The Health Insurance Risk-Sharing Plan (HIRSP) was established in
1980 to provide medical insurance for individuals who cannot obtain
coverage in the private market because of the severity of their health
conditions. In the late 1990s, it was also designated as Wisconsin’s plan
to meet federal Health Insurance Portability and Accountability Act
regulations and to provide health insurance to people who lose
employer-sponsored group health insurance and meet other specified
criteria.
HIRSP is funded through policyholder premiums; financial assessments
on health insurance companies that do business in Wisconsin; reduced
reimbursements to health care providers; and, until recently, general
purpose revenue (GPR). As of June 30, 2003,17,017 policyholders were
enrolled in HIRSP. HIRSP offers eligible applicants three plans:
The primary plan, plan 1A, is similar to coverage provided by many
private major medical plans.
The alternative plan, plan 1B, offers the same coverage as plan 1A
but at lower premium rates, and it requires policyholders to pay a
higher deductible before HIRSP begins paying claims.
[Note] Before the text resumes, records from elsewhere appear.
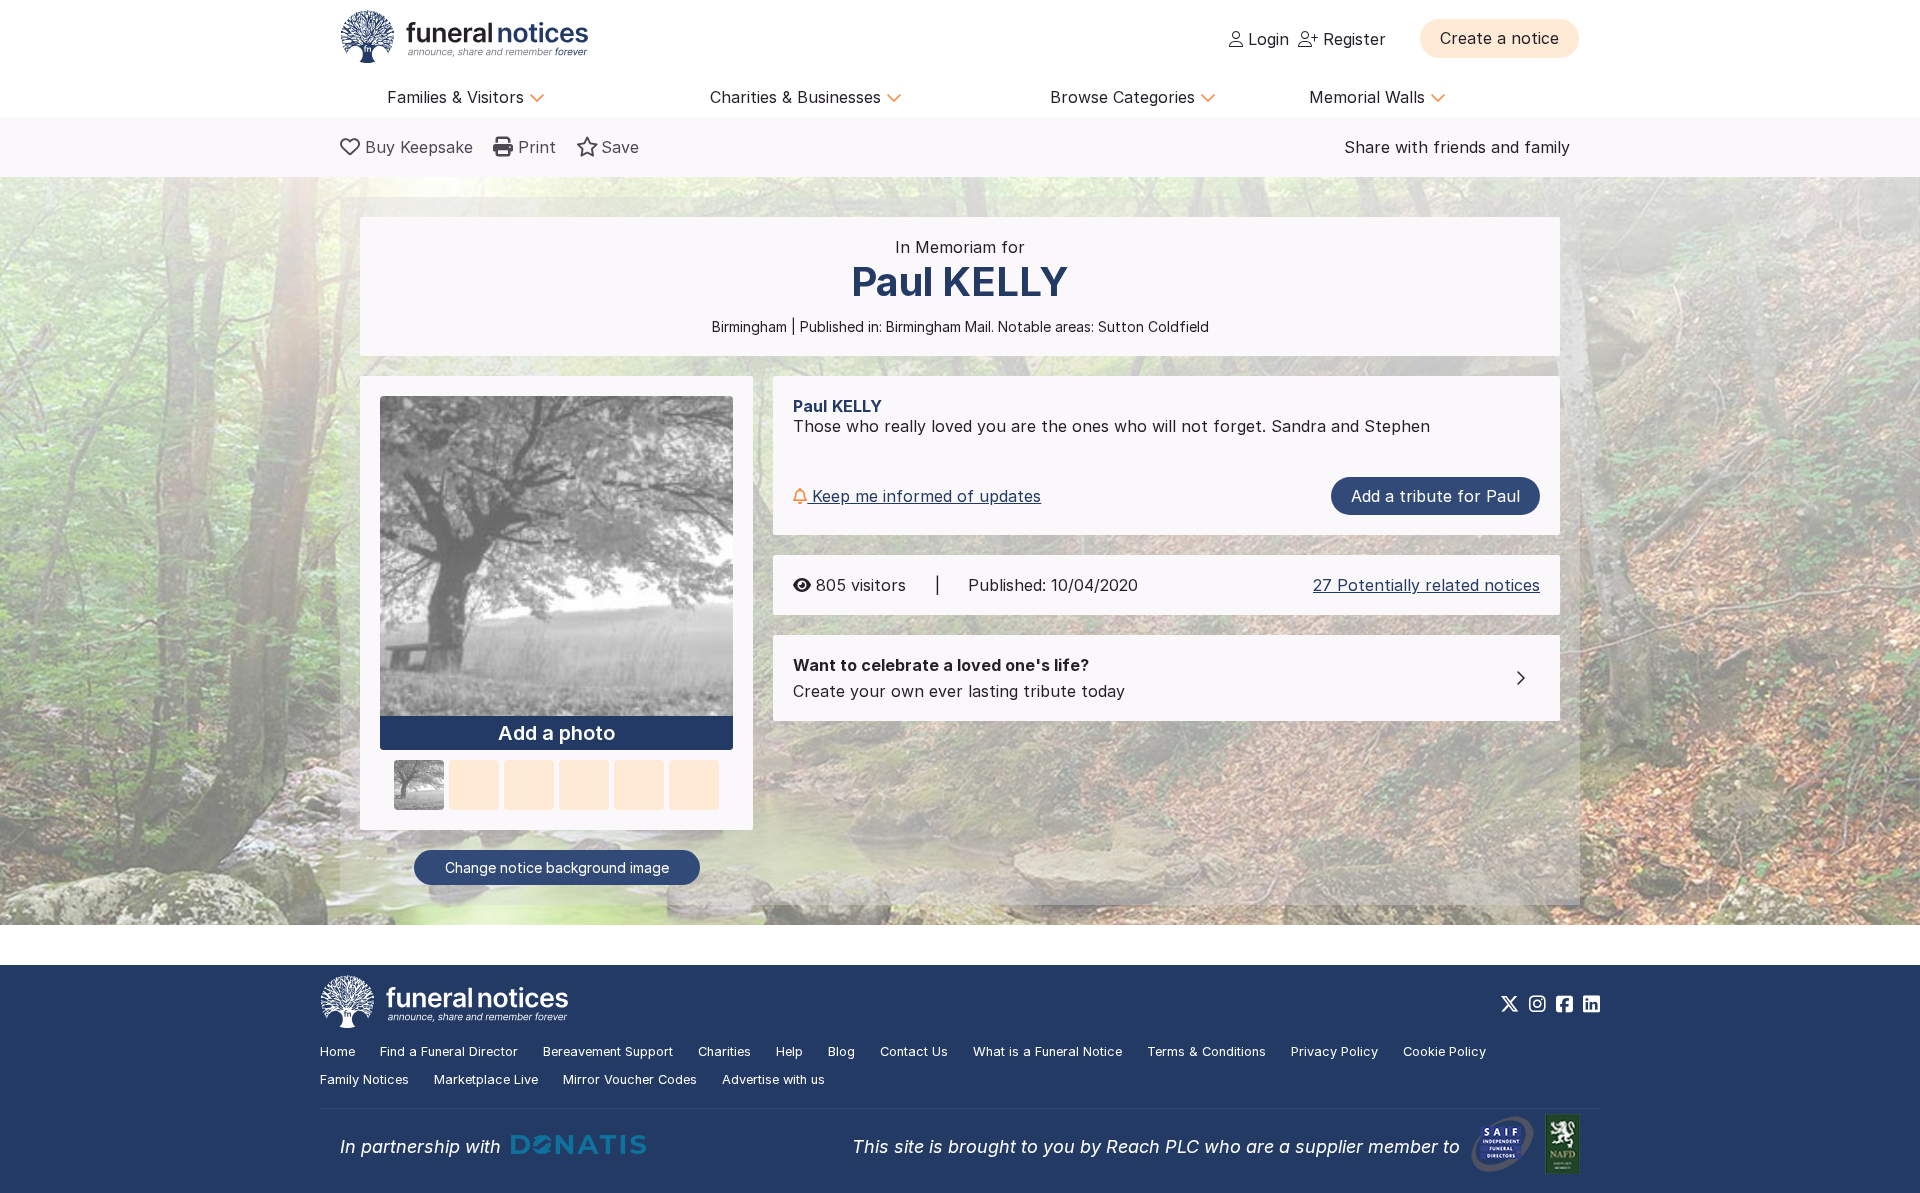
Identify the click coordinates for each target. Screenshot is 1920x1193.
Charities (724, 1051)
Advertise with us (773, 1079)
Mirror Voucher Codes (630, 1079)
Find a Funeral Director (449, 1051)
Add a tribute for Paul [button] (1435, 496)
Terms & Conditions (1206, 1051)
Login (1266, 39)
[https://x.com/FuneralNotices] (1509, 1004)
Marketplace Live (486, 1079)
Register (1352, 39)
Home (337, 1051)
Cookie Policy (1444, 1051)
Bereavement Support (608, 1051)
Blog (841, 1051)
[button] (1499, 38)
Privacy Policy (1334, 1051)
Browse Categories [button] (1125, 97)
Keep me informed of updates (924, 496)
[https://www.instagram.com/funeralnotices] (1537, 1004)
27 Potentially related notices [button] (1426, 585)
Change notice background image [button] (557, 867)
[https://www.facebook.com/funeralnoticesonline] (1564, 1004)
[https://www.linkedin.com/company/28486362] (1591, 1004)
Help (789, 1051)
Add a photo (556, 733)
An additional plan, plan 2, is available to Wisconsin residents under
the age of 65 who participate in the federal Medicare program
because of a disability.
At the request of the Department of Health and Family Services
(DHFS), we completed a financial audit of HIRSP. Our audit report
contains our unqualified opinion on HIRSP’s financial statements and
related notes for the fiscal years ending June 30, 2002 and 2001.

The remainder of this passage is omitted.